The exam fees are part of the administration's plan to balance the federal budget by 2002. But with negotiations stalled, bankers are gnashing their teeth like furloughed federal workers.

House Banking Committee Chairman Jim Leach and his staff are trying to convince Capitol Hill colleagues that state banks should not have to pay for federal exams. Rep. Leach said he expects bipartisan opposition to the President's plan, but nevertheless warned bankers on Wednesday not to let up.

"They're telling us to be vigilant. No one knows what deal is going to be cut," said Kenneth Guenther, executive vice president of the Independent Bankers Association of America.

Besides, though Congress rejected similar proposals in 1992 and 1994, some Democrats who blocked new fees in the past are backing away from active opposition. Nebraska Sen. Jim Exon, the ranking Democrat on the budget committee, has never supported the fees, but now considers "everything on the table in these budget negotiations," a spokesman said.

Consequently, bank lobbyists are keeping the pressure on budget committee leaders Sen. Pete Domenici, R-N.M., and Rep.
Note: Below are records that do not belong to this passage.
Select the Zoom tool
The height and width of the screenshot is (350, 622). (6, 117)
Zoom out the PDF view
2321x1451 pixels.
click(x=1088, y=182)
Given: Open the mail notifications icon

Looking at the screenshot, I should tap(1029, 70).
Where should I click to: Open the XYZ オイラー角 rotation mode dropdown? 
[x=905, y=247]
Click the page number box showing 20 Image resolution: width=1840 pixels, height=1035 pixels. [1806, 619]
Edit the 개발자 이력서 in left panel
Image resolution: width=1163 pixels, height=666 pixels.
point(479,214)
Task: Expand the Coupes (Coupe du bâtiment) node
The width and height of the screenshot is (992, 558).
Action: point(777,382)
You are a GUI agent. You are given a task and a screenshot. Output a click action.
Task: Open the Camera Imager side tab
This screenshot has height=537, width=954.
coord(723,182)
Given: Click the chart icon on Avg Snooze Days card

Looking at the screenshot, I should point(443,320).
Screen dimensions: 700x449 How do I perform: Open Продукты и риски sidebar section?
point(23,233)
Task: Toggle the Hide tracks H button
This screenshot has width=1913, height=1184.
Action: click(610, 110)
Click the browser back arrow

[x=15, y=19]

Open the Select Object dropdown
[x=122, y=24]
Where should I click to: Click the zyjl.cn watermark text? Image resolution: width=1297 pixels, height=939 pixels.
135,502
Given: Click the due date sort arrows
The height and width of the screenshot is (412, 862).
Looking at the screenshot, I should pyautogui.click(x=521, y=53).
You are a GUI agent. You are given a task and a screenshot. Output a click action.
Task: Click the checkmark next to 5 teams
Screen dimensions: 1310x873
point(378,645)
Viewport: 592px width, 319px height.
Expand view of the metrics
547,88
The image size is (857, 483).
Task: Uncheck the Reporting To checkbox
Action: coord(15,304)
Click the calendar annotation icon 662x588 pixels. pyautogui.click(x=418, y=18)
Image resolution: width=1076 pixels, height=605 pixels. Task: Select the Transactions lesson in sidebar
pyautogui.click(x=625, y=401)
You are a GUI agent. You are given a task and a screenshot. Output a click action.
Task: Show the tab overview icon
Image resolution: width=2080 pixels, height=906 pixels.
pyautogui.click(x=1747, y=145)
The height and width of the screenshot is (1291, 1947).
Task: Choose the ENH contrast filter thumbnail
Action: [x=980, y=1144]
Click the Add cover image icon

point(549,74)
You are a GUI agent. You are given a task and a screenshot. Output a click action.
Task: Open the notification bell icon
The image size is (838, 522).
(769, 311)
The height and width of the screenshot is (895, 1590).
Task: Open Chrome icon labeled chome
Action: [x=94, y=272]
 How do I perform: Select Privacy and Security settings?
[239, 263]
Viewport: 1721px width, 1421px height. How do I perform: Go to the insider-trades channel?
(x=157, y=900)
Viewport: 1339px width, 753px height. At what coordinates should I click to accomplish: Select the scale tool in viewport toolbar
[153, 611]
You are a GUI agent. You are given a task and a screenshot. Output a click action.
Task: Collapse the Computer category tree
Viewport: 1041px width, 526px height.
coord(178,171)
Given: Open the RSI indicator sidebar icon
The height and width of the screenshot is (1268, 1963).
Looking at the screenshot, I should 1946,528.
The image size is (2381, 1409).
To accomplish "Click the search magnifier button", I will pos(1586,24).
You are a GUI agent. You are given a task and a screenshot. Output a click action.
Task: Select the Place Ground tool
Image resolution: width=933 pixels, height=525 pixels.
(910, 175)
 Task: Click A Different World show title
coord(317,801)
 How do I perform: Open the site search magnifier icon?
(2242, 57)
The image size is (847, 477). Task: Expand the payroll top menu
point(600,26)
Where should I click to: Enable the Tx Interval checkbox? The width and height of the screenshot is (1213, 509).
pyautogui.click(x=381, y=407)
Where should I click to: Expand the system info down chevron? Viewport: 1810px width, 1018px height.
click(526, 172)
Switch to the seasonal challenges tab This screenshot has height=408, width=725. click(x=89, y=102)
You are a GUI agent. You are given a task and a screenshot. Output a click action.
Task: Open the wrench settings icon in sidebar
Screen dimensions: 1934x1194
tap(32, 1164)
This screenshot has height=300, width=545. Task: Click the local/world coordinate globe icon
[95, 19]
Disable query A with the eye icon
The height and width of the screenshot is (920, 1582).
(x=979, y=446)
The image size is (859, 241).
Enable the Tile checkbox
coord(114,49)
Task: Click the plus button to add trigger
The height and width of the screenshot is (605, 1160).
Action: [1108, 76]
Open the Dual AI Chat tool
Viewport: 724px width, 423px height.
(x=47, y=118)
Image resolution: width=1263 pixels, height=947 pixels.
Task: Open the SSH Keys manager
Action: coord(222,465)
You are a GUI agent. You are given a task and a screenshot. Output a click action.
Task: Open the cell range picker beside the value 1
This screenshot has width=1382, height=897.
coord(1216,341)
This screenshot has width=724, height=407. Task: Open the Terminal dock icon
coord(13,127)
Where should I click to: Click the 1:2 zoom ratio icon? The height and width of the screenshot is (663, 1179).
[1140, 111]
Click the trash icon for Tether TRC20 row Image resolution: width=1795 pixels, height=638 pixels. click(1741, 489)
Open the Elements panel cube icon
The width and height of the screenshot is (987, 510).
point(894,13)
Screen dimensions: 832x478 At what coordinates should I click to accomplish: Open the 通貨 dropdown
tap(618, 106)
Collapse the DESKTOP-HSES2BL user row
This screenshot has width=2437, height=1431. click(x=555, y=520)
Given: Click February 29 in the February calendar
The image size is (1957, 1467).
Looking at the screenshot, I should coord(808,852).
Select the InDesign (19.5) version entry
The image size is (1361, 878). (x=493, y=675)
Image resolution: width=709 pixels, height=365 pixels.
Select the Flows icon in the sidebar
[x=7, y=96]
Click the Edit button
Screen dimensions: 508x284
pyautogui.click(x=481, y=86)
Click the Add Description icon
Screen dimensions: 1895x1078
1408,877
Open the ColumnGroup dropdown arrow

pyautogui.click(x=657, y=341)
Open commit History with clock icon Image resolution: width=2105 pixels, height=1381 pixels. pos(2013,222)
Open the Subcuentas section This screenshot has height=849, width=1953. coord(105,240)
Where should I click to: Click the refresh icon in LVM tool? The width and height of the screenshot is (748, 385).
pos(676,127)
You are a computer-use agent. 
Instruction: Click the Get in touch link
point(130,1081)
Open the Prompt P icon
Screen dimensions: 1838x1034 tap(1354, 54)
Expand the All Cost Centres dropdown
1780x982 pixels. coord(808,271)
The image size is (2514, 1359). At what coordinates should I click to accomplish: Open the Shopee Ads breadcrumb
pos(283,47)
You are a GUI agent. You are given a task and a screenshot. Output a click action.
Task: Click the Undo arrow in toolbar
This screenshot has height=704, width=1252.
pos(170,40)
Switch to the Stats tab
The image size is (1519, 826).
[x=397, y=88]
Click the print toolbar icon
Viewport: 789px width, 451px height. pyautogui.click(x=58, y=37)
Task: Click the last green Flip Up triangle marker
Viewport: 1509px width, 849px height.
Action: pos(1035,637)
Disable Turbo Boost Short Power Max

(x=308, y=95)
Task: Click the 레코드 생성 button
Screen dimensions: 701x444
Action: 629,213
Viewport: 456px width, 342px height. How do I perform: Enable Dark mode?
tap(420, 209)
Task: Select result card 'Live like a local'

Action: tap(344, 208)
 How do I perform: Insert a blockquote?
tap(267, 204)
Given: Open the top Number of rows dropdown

John R. Kasich, R- Ohio.

Still, House Banking staffers are confident that bipartisan efforts will fend off President Clinton's proposal.

"The administration may still be urging fees, but we have a strong, unified opposition," said a member of the House Banking committee staff. "There is not a shred of support for the plan in Congress."

Rep. Leach told Rep. Kasich in a Dec. 11 letter that there is no reason to levy fees on state-chartered institutions because they already send checks to state regulators, pay for federal deposit insurance, and forgo interest on assets placed with the Federal Reserve.

Rep. Leach also dismissed the idea that new fees would make a dent in the federal budget deficit. "The imposition of fees by the FDIC will not benefit the federal treasury, but will flow to the bank insurance fund," he wrote.

The administration is actually pursuing a "hidden agenda" to boost the Comptroller of the Currency's power as a bank regulator, Rep. Leach charged in the letter.

If faced with both federal and state exam fees, state-chartered institutions would be tempted to convert to national banks, which are regulated by the Comptroller, he said.

Unfortunately for banks and thrifts, the uncertainty is likely to continue. The budget's banking provisions are of relatively small importance as the budget negotiations center on tax cuts and Medicare spending.

"These meetings are not getting anywhere when it comes to banking. They're only tackling the big issues," said Ellen Lamb, a spokeswoman for the Conference of State Bank Supervisors, which also has been lobbying hard against the President's plan.